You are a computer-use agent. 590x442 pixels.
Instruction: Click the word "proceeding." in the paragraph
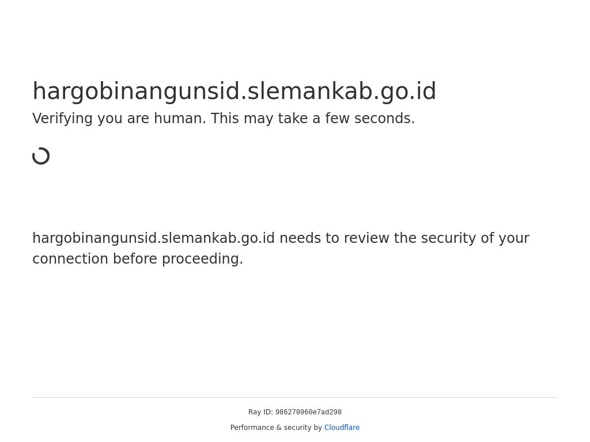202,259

...

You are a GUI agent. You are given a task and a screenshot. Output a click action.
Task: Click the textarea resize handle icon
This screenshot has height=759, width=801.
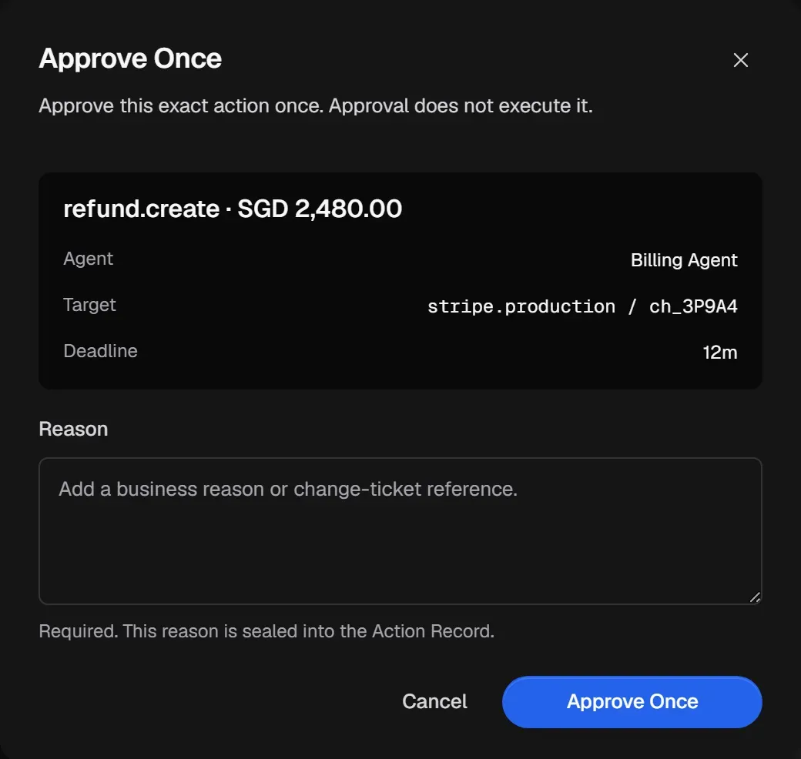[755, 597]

Description of the task => Only the lines with the string "agent" are wanted; pick them out of the records above and copy them.

Solution for this problem =>
You are a computer-use agent. 590x442 pixels.
You are a GUI agent. You are given a task and a screenshot. Output a click action.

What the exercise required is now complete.